» **DIRECTIONS FOR THIS TASK**
In full and without alteration, write out the data below.
--- RECORDS FOR THIS TASK Enclosed Below ---
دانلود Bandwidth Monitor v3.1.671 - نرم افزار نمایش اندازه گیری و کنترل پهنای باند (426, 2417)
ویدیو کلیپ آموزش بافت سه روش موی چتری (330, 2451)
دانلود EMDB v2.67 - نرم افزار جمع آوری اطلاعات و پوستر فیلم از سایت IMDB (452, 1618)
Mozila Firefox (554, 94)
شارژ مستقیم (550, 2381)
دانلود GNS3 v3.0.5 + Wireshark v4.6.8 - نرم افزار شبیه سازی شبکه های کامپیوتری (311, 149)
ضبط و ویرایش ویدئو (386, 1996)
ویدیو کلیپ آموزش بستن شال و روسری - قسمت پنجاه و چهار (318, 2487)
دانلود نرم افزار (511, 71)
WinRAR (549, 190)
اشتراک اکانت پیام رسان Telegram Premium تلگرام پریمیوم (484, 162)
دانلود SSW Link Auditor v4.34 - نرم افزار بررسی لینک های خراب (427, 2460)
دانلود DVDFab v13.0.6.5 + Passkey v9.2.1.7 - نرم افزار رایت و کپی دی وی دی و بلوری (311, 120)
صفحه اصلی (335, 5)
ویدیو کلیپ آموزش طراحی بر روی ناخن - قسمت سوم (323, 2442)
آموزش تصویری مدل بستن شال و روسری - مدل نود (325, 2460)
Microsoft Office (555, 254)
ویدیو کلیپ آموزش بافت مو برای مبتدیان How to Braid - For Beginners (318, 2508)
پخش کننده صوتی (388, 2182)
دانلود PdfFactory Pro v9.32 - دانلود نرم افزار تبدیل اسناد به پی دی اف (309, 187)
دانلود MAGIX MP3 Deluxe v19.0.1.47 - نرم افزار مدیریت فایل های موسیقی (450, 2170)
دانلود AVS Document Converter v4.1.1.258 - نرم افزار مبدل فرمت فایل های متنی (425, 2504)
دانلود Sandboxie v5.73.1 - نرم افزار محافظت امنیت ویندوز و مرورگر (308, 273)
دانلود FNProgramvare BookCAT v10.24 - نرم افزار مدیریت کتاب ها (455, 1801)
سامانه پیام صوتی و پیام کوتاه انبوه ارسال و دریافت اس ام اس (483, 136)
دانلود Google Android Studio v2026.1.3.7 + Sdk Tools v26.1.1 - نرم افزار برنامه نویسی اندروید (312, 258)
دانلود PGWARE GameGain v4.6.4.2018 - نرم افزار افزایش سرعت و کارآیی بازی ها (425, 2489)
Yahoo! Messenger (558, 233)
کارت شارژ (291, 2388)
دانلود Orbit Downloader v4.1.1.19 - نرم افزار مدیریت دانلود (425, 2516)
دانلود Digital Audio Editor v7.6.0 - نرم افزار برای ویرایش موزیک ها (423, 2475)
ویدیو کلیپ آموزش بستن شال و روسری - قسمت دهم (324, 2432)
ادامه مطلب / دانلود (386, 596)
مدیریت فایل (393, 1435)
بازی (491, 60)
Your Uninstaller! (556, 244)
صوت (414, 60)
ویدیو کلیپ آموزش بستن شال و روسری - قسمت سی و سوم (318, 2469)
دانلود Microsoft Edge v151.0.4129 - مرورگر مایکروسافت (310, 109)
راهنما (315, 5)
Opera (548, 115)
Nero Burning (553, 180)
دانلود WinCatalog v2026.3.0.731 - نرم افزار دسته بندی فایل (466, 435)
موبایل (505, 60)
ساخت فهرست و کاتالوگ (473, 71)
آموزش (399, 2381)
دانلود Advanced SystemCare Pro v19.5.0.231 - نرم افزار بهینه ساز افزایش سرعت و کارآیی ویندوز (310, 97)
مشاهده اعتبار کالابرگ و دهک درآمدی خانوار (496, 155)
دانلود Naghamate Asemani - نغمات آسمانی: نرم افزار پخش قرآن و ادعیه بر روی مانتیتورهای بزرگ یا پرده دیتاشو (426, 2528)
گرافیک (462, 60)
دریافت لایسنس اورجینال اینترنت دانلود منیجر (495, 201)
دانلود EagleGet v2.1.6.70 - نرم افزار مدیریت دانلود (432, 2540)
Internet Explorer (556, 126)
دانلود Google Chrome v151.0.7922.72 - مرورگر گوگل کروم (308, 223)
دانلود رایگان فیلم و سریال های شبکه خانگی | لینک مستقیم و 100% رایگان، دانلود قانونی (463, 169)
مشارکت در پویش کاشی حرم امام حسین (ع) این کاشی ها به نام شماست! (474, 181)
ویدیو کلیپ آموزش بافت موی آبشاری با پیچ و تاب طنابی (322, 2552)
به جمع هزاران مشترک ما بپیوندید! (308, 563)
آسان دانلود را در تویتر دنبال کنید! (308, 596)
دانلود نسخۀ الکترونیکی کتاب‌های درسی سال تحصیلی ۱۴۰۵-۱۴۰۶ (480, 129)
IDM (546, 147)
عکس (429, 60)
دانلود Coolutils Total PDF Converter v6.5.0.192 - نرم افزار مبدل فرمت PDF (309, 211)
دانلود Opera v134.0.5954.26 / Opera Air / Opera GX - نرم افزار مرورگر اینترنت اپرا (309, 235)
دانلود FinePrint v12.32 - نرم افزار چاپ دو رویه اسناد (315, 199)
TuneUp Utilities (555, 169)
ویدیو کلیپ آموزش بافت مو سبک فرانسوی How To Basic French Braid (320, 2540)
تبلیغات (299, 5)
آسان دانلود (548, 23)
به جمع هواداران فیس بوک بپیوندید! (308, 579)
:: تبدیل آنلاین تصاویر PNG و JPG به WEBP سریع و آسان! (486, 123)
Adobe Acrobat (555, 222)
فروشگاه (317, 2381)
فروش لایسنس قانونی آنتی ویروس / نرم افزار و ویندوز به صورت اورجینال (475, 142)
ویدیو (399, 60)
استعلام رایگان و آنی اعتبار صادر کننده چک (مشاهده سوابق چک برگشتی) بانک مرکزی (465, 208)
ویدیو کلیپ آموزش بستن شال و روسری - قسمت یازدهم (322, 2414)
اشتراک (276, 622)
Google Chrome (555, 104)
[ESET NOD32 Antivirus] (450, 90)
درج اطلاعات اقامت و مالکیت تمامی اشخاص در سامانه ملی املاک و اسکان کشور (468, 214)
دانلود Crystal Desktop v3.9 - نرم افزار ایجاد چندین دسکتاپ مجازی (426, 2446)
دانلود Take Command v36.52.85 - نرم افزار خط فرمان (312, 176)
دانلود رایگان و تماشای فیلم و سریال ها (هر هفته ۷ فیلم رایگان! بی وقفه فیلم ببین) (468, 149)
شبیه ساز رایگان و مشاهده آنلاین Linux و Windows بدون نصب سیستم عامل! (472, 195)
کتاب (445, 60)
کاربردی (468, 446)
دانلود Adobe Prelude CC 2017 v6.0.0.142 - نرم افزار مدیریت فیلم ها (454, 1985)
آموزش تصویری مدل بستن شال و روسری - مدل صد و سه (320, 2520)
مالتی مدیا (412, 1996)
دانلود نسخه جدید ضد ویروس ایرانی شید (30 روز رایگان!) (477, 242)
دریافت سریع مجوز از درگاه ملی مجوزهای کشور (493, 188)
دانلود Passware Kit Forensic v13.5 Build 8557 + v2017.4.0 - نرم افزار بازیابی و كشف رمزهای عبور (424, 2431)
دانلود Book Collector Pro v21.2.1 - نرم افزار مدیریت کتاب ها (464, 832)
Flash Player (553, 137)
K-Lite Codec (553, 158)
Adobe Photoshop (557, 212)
--- End of Enclosed RECORDS FOR THIS TASK ---
» **TASK RESPONSE**
دانلود Bandwidth Monitor v3.1.671 - نرم افزار نمایش اندازه گیری و کنترل پهنای باند (426, 2417)
ویدیو کلیپ آموزش بافت سه روش موی چتری (330, 2451)
دانلود EMDB v2.67 - نرم افزار جمع آوری اطلاعات و پوستر فیلم از سایت IMDB (452, 1618)
Mozila Firefox (554, 94)
شارژ مستقیم (550, 2381)
دانلود GNS3 v3.0.5 + Wireshark v4.6.8 - نرم افزار شبیه سازی شبکه های کامپیوتری (311, 149)
ضبط و ویرایش ویدئو (386, 1996)
ویدیو کلیپ آموزش بستن شال و روسری - قسمت پنجاه و چهار (318, 2487)
دانلود نرم افزار (511, 71)
WinRAR (549, 190)
اشتراک اکانت پیام رسان Telegram Premium تلگرام پریمیوم (484, 162)
دانلود SSW Link Auditor v4.34 - نرم افزار بررسی لینک های خراب (427, 2460)
دانلود DVDFab v13.0.6.5 + Passkey v9.2.1.7 - نرم افزار رایت و کپی دی وی دی و بلوری (311, 120)
صفحه اصلی (335, 5)
ویدیو کلیپ آموزش طراحی بر روی ناخن - قسمت سوم (323, 2442)
آموزش تصویری مدل بستن شال و روسری - مدل نود (325, 2460)
Microsoft Office (555, 254)
ویدیو کلیپ آموزش بافت مو برای مبتدیان How to Braid - For Beginners (318, 2508)
پخش کننده صوتی (388, 2182)
دانلود PdfFactory Pro v9.32 - دانلود نرم افزار تبدیل اسناد به پی دی اف (309, 187)
دانلود MAGIX MP3 Deluxe v19.0.1.47 - نرم افزار مدیریت فایل های موسیقی (450, 2170)
دانلود AVS Document Converter v4.1.1.258 - نرم افزار مبدل فرمت فایل های متنی (425, 2504)
دانلود Sandboxie v5.73.1 - نرم افزار محافظت امنیت ویندوز و مرورگر (308, 273)
دانلود FNProgramvare BookCAT v10.24 - نرم افزار مدیریت کتاب ها (455, 1801)
سامانه پیام صوتی و پیام کوتاه انبوه ارسال و دریافت اس ام اس (483, 136)
دانلود Google Android Studio v2026.1.3.7 + Sdk Tools v26.1.1 - نرم افزار برنامه نویسی اندروید (312, 258)
دانلود PGWARE GameGain v4.6.4.2018 - نرم افزار افزایش سرعت و کارآیی بازی ها (425, 2489)
Yahoo! Messenger (558, 233)
کارت شارژ (291, 2388)
دانلود Orbit Downloader v4.1.1.19 - نرم افزار مدیریت دانلود (425, 2516)
دانلود Digital Audio Editor v7.6.0 - نرم افزار برای ویرایش موزیک ها (423, 2475)
ویدیو کلیپ آموزش بستن شال و روسری - قسمت دهم (324, 2432)
ادامه مطلب / دانلود (386, 596)
مدیریت فایل (393, 1435)
بازی (491, 60)
Your Uninstaller! (556, 244)
صوت (414, 60)
ویدیو کلیپ آموزش بستن شال و روسری - قسمت سی و سوم (318, 2469)
دانلود Microsoft Edge v151.0.4129 - مرورگر مایکروسافت (310, 109)
راهنما (315, 5)
Opera (548, 115)
Nero Burning (553, 180)
دانلود WinCatalog v2026.3.0.731 - نرم افزار دسته بندی فایل (466, 435)
موبایل (505, 60)
ساخت فهرست و کاتالوگ (473, 71)
آموزش (399, 2381)
دانلود Advanced SystemCare Pro v19.5.0.231 - نرم افزار بهینه ساز افزایش سرعت و کارآیی ویندوز (310, 97)
مشاهده اعتبار کالابرگ و دهک درآمدی خانوار (496, 155)
دانلود Naghamate Asemani - نغمات آسمانی: نرم افزار پخش قرآن و ادعیه بر روی مانتیتورهای بزرگ یا پرده دیتاشو (426, 2528)
گرافیک (462, 60)
دریافت لایسنس اورجینال اینترنت دانلود منیجر (495, 201)
دانلود EagleGet v2.1.6.70 - نرم افزار مدیریت دانلود (432, 2540)
Internet Explorer (556, 126)
دانلود Google Chrome v151.0.7922.72 - مرورگر گوگل کروم (308, 223)
دانلود رایگان فیلم و سریال های شبکه خانگی | لینک مستقیم و 100% رایگان، دانلود قانونی (463, 169)
مشارکت در پویش کاشی حرم امام حسین (ع) این کاشی ها به نام شماست! (474, 181)
ویدیو کلیپ آموزش بافت موی آبشاری با پیچ و تاب طنابی (322, 2552)
به جمع هزاران مشترک ما بپیوندید! (308, 563)
آسان دانلود را در تویتر دنبال کنید! (308, 596)
دانلود نسخۀ الکترونیکی کتاب‌های درسی سال تحصیلی ۱۴۰۵-۱۴۰۶ (480, 129)
IDM (546, 147)
عکس (429, 60)
دانلود Coolutils Total PDF Converter v6.5.0.192 - نرم افزار مبدل فرمت PDF (309, 211)
دانلود Opera v134.0.5954.26 / Opera Air / Opera GX - نرم افزار مرورگر اینترنت اپرا (309, 235)
دانلود FinePrint v12.32 - نرم افزار چاپ دو رویه اسناد (315, 199)
TuneUp Utilities (555, 169)
ویدیو کلیپ آموزش بافت مو سبک فرانسوی How To Basic French Braid (320, 2540)
تبلیغات (299, 5)
آسان دانلود (548, 23)
به جمع هواداران فیس بوک بپیوندید! (308, 579)
:: تبدیل آنلاین تصاویر PNG و JPG به WEBP سریع و آسان! (486, 123)
Adobe Acrobat (555, 222)
فروشگاه (317, 2381)
فروش لایسنس قانونی آنتی ویروس / نرم افزار و ویندوز به صورت اورجینال (475, 142)
ویدیو (399, 60)
استعلام رایگان و آنی اعتبار صادر کننده چک (مشاهده سوابق چک برگشتی) بانک مرکزی (465, 208)
ویدیو کلیپ آموزش بستن شال و روسری - قسمت یازدهم (322, 2414)
اشتراک (276, 622)
Google Chrome (555, 104)
[ESET NOD32 Antivirus] (450, 90)
درج اطلاعات اقامت و مالکیت تمامی اشخاص در سامانه ملی املاک و اسکان کشور (468, 214)
دانلود Crystal Desktop v3.9 - نرم افزار ایجاد چندین دسکتاپ مجازی (426, 2446)
دانلود Take Command v36.52.85 - نرم افزار خط فرمان (312, 176)
دانلود رایگان و تماشای فیلم و سریال ها (هر هفته ۷ فیلم رایگان! بی وقفه فیلم ببین) (468, 149)
شبیه ساز رایگان و مشاهده آنلاین Linux و Windows بدون نصب سیستم عامل! (472, 195)
کتاب (445, 60)
کاربردی (468, 446)
دانلود Adobe Prelude CC 2017 v6.0.0.142 - نرم افزار مدیریت فیلم ها (454, 1985)
آموزش تصویری مدل بستن شال و روسری - مدل صد و سه (320, 2520)
مالتی مدیا (412, 1996)
دانلود نسخه جدید ضد ویروس ایرانی شید (30 روز رایگان!) (477, 242)
دریافت سریع مجوز از درگاه ملی مجوزهای کشور (493, 188)
دانلود Passware Kit Forensic v13.5 Build 8557 + v2017.4.0 - نرم افزار بازیابی و كشف رمزهای عبور (424, 2431)
دانلود Book Collector Pro v21.2.1 - نرم افزار مدیریت کتاب ها (464, 832)
Flash Player (553, 137)
K-Lite Codec (553, 158)
Adobe Photoshop (557, 212)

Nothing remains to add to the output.